By GENE H. McINTYRE
My cable service includes the Velocity channel. It is all about cars, how various models are manufactured, how they’re rebuilt when rusted and generally used up but can be made to look like new again, engine types and kinds, safety features and anything else auto-related.
The car was not invented in America but we’ve made it ours. Technical innovations, vehicle mass production, the electric starter—Americans added these features. As the world has turned, Europeans can claim just as many automotive achievements, including unibody construction, disc brakes, and front-wheel drive. Yet, nowhere else in the world can any other group of nationals compete with what we’ve given to the meaning of cars along with our insatiable American appetite for their dream fulfillment.
Cars became important to me at an early age when I owned and drove several grossly-used versions, such as a 1956 Chevy Bel-Air, until I was able, during my first teaching job, to buy my first new one, a Chevy Corvair. Some readers will remember the Corvair as a poor man’s sports car, rear-engined, air-cooled “space-age” compact. Ralph Nader was primarily responsible for doing away with the Corvair by his first book, Unsafe at Any Speed.
It was only later, as I learned more about how cars made in the 1950s and ‘60s, that I considered myself, and most every other young person I ever knew, fortunate to have escaped the use of them and still kicking. Unpadded metal surfaces, blunt knobs and rods, steering columns that could impale in a crash, while seatbelts could not be purchased or even installed as options on those cars.
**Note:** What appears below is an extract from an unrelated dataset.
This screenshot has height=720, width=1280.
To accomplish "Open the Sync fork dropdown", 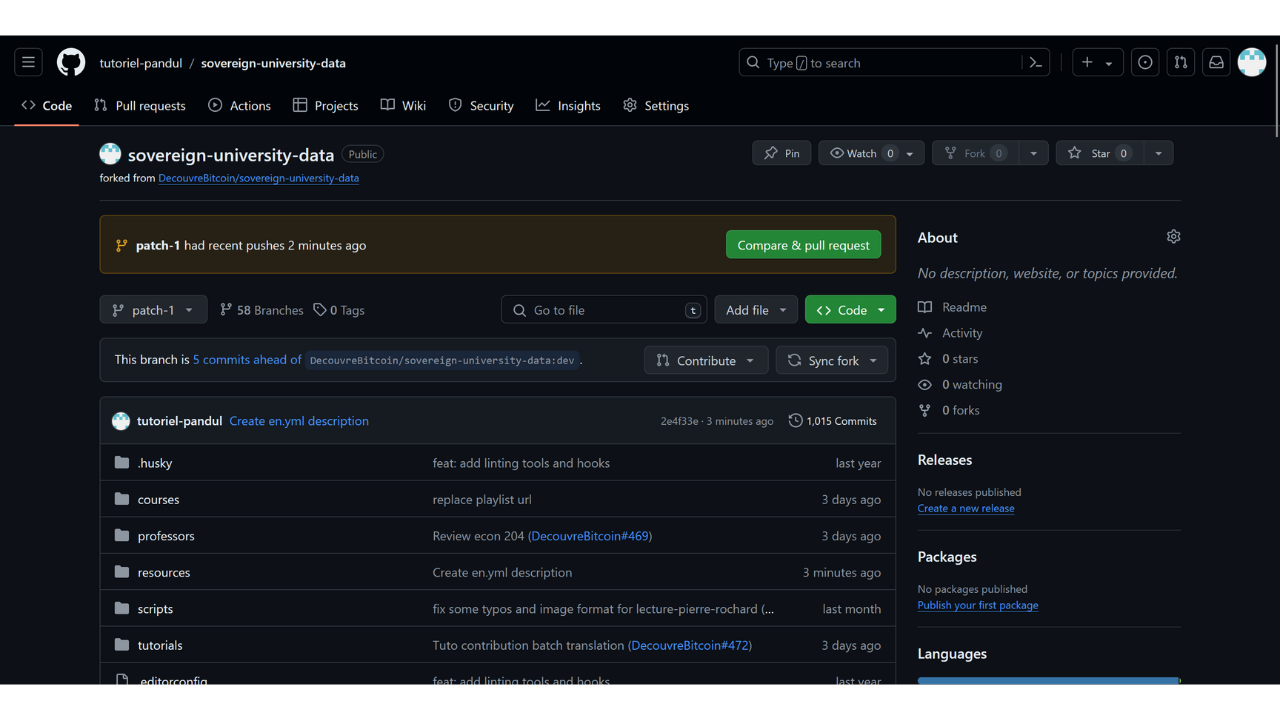I will tap(832, 361).
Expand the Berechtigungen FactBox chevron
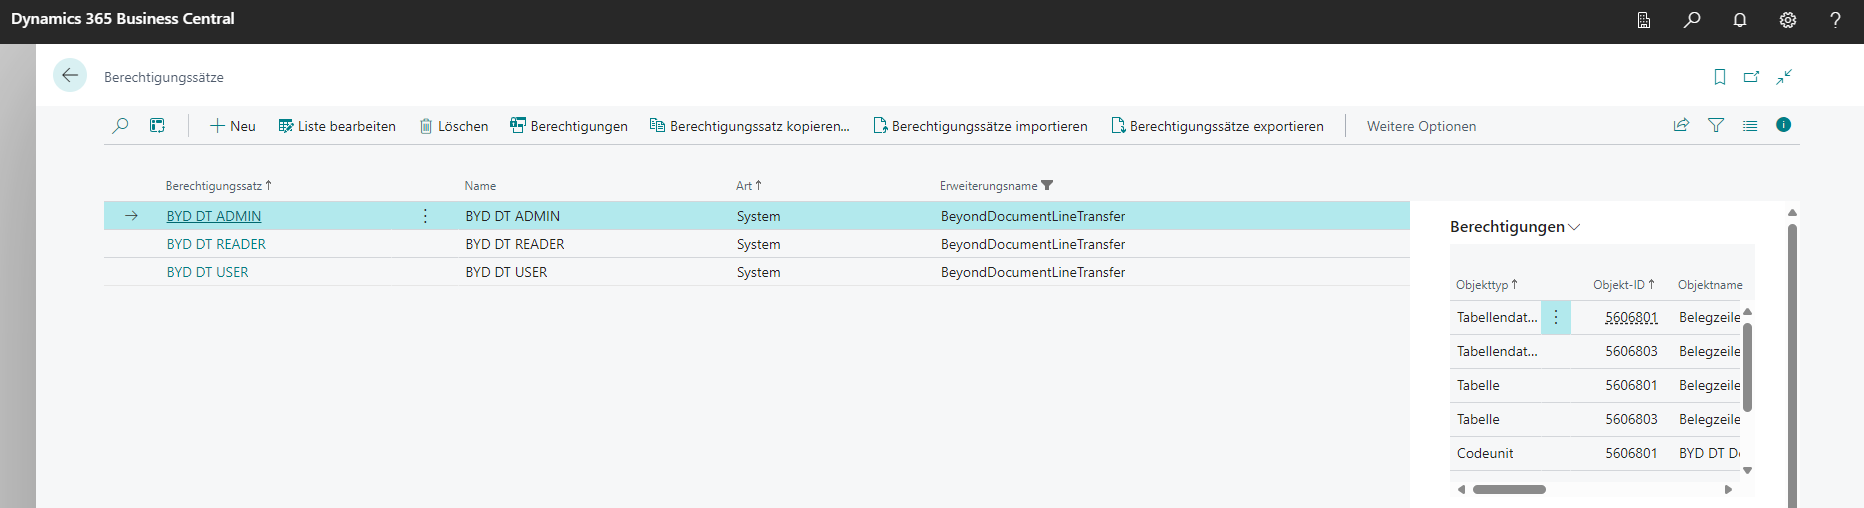The width and height of the screenshot is (1864, 508). pyautogui.click(x=1574, y=227)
Hoping not to cause cold sweats among those who were driving around in Chevys and other brands way back when we look at such features then as A-Pillars, that looked attractive in wraparound windshield designs, but left the roof supported only by thin pillars of sheet metal ready to collapse underneath a car’s weight if a rollover occurred. Collapsible steering columns were invented in the 1930s but General Motors (Chevy’s parent company) did not use them until 1967. Steering wheels included a bullet-nose cap that in a crash almost guaranteed forehead and sternum-wrecking injuries. Meanwhile, the dashboards had no cushioned material, the hood ornament could fillet a person in a pedestrian altercation, and door latches jammed in a crash while the doors thereafter wouldn’t open.
The facts about the young lives of my wife’s and mine, regarding safety, is that we had been, as babies, small children, adolescents and young adults, riding around in unsafe cars. My mom and dad owned an aged Chrysler from the late 1930s they used to take me home from the hospital without seat belts or any other safety feature and used thereafter during my growing-up years. Whenever we went anywhere we kids were in the back seat fighting with each other and for the most part using the area as a wrestling mat and boxing ring. My wife’s growing up years were similar with several siblings to make every trip somewhat like being aboard a scary carnival ride.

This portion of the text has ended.